▶ [Raw records]
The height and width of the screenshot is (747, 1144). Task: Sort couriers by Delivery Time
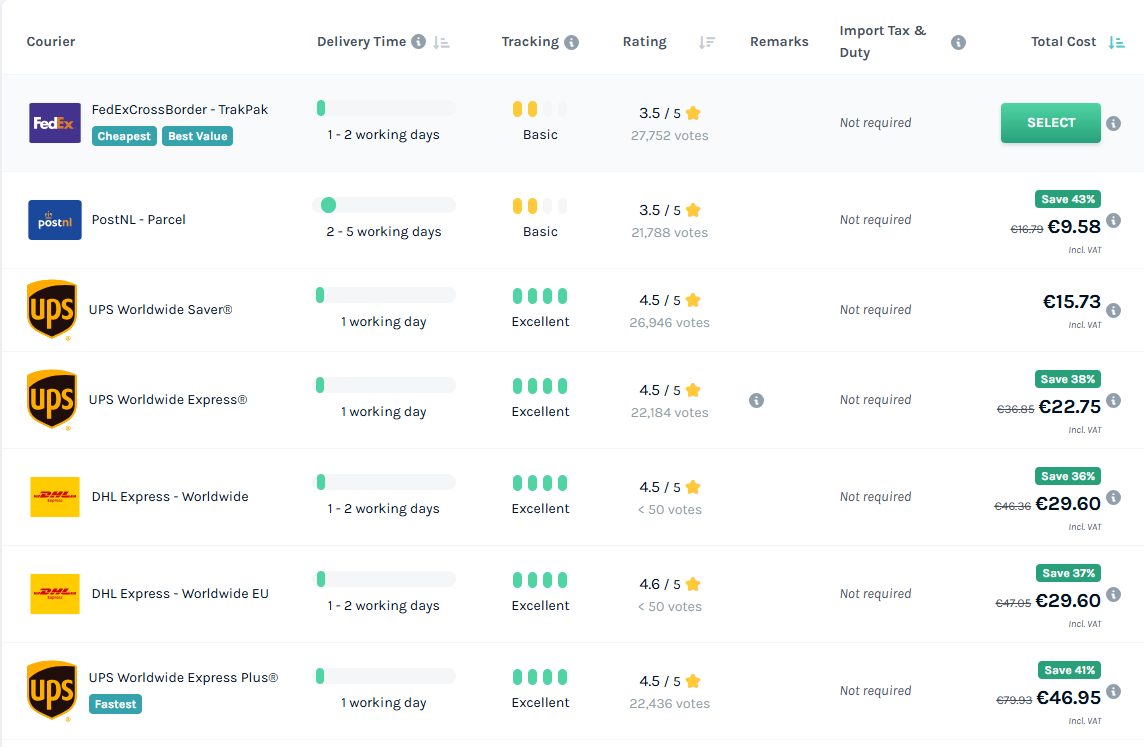[x=441, y=42]
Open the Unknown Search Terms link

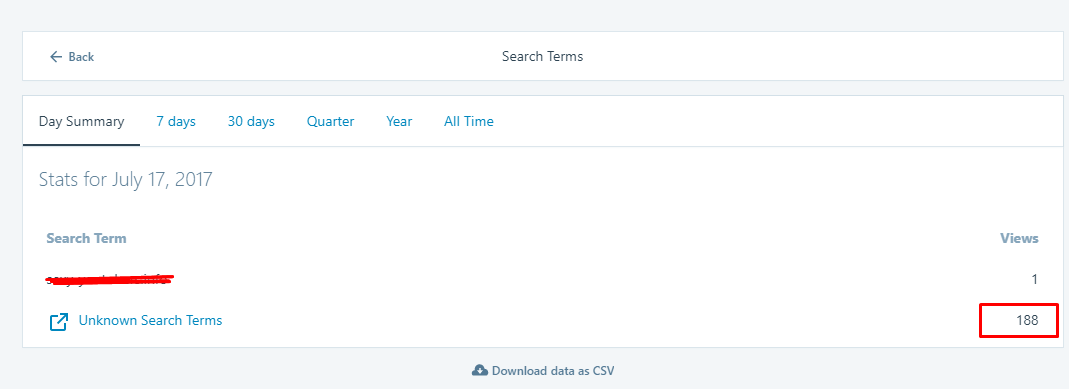(x=150, y=320)
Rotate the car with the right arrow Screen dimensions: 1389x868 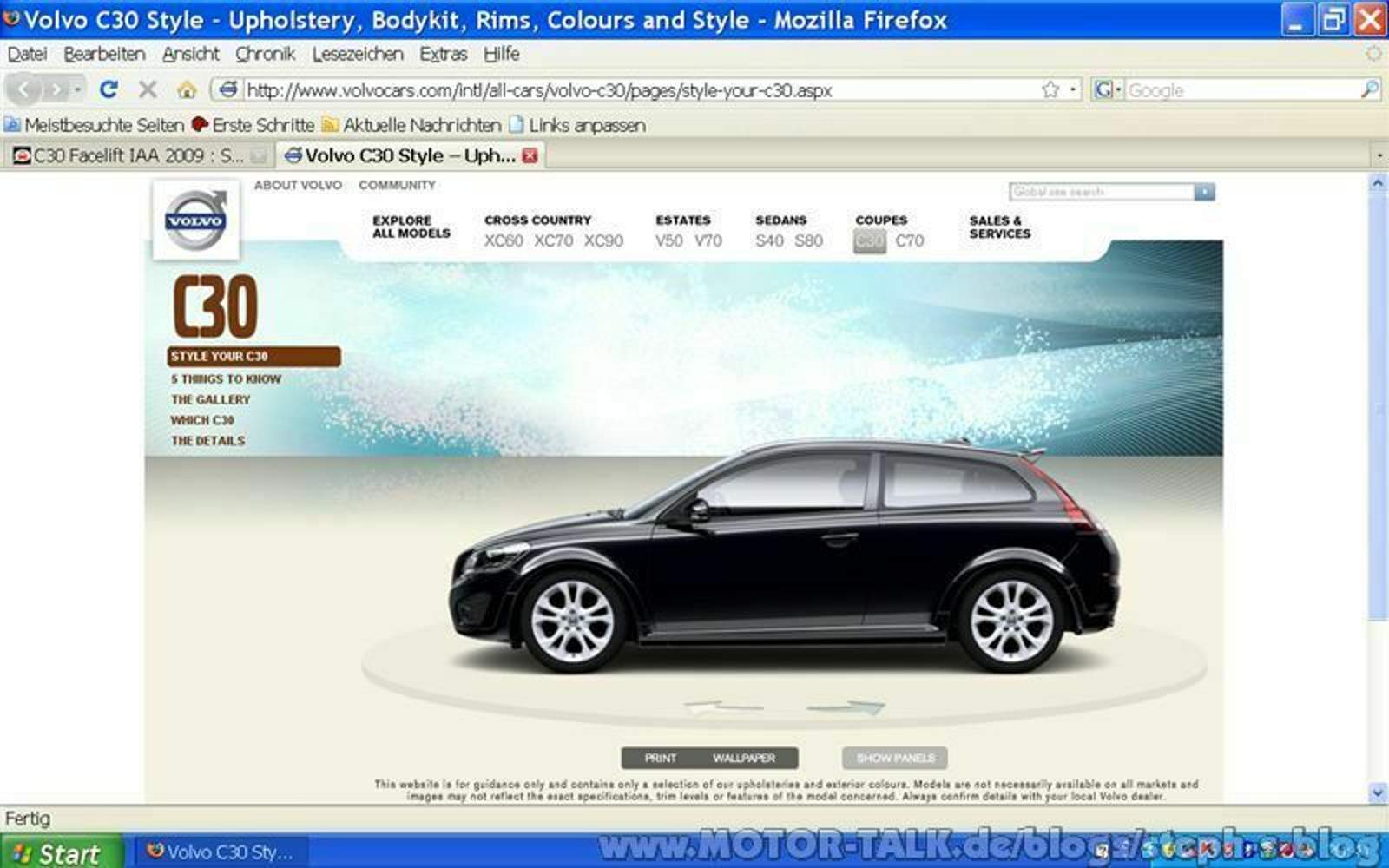[846, 707]
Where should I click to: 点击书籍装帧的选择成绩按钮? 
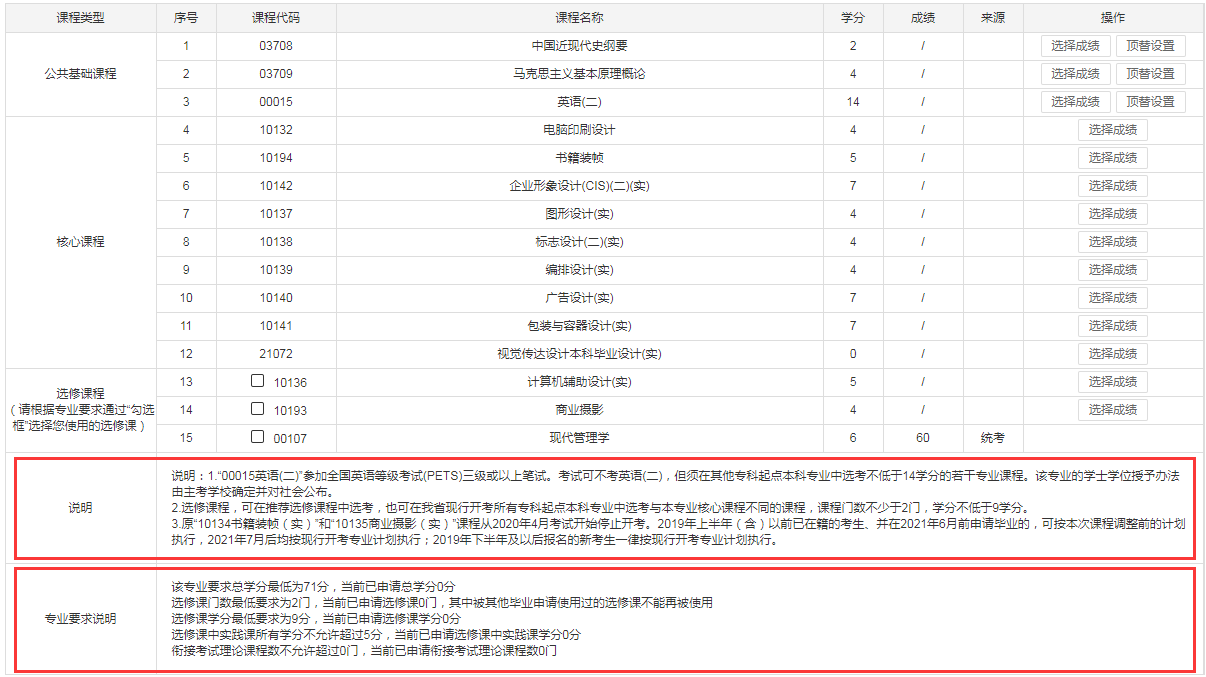1112,157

▶ [Job] Gather every line above that contains the string "Delivery" and copy each one.

▶ [Completed exercise]
The height and width of the screenshot is (747, 1144). Task: Sort couriers by Delivery Time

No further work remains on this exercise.